Here's part of chapter 2 from my second book, Algebra Simplified Intermediate & Advanced. If interested in the book, go to http://www.lulu.com/spotlight/KKauffman1969

Chapter 2

Radicals, Rational Exponents and Complex Numbers

Square Roots, Cube Roots and Higher Roots

Recall when raising a number to a power n, where n is an integer greater than 1, we multiply the number by itself n times. For example, 4³ = 4 ∙ 4 ∙ 4. Now suppose we want to know what number multiplied by itself 2 times equals 169. Problems of this kind can be represented using radicals.
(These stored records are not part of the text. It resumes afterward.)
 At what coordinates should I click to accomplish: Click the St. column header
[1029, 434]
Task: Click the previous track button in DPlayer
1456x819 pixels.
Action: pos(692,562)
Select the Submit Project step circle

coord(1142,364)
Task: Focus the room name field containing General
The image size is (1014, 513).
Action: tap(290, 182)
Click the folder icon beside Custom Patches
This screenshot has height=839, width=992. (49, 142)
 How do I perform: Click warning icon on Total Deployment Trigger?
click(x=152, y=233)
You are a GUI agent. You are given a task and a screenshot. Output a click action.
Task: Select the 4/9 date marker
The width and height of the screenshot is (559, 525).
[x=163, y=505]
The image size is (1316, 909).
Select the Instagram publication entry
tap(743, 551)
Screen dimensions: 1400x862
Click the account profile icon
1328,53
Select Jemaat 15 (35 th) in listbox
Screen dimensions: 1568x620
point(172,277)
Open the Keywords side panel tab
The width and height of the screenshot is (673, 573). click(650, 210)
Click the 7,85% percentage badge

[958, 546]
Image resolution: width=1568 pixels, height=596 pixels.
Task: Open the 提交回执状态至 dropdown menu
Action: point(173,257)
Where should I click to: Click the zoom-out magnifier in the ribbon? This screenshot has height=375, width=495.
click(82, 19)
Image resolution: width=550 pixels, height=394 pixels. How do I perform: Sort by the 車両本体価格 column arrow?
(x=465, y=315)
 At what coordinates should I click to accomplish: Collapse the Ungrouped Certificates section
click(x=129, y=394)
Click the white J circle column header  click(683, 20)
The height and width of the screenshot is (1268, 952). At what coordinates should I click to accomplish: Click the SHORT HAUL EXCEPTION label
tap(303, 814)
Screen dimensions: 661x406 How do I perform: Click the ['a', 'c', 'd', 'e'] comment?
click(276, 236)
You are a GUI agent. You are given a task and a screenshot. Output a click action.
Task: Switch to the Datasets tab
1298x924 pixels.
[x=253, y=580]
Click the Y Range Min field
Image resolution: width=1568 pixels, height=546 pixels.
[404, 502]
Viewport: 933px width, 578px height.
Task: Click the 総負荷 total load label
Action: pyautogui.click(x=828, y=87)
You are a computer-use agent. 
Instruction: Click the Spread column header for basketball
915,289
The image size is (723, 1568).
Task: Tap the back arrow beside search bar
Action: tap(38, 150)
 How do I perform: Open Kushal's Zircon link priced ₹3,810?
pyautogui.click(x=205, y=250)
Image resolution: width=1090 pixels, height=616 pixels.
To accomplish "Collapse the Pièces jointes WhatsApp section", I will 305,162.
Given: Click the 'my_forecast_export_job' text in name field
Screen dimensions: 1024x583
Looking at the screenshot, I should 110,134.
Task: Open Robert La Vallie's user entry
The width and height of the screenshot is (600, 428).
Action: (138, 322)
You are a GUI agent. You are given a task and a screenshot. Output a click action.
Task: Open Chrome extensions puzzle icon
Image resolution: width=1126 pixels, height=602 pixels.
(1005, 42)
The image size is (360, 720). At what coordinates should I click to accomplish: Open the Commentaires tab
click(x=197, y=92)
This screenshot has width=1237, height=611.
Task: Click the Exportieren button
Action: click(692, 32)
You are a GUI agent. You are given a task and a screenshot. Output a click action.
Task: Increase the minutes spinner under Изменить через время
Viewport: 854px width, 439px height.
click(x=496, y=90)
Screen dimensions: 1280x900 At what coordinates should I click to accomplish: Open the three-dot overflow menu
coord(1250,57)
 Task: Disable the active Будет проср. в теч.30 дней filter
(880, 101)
A radical symbol √ is used to show the square root, or principal square root of a number or expression that appears under the radical symbol. Recall that the square root is defined as a number or expression multiplied by itself twice to equal the number or expression under the radical symbol, known as the radicand.

For example, if we want to know what number multiplied by itself 2 times equals 169, we can set this up with the radical symbol as follows: 

√169, read as “square root of 169”. The answer to this is 13.

- √169, read as “negative square root of 169”. The answer to this is -13.

√0.09 = 0.3 and -0.3 since (0.3)² and (-0.3)² equals 0.09. The principal square root is 0.3. Another way to simplify this is to change √0.09 to √(9/100) and simplify to 3/10.

√(25/49) = 5/7 and -5/7 since (5/7)² and (-5/7)². The principal square root is 5/7.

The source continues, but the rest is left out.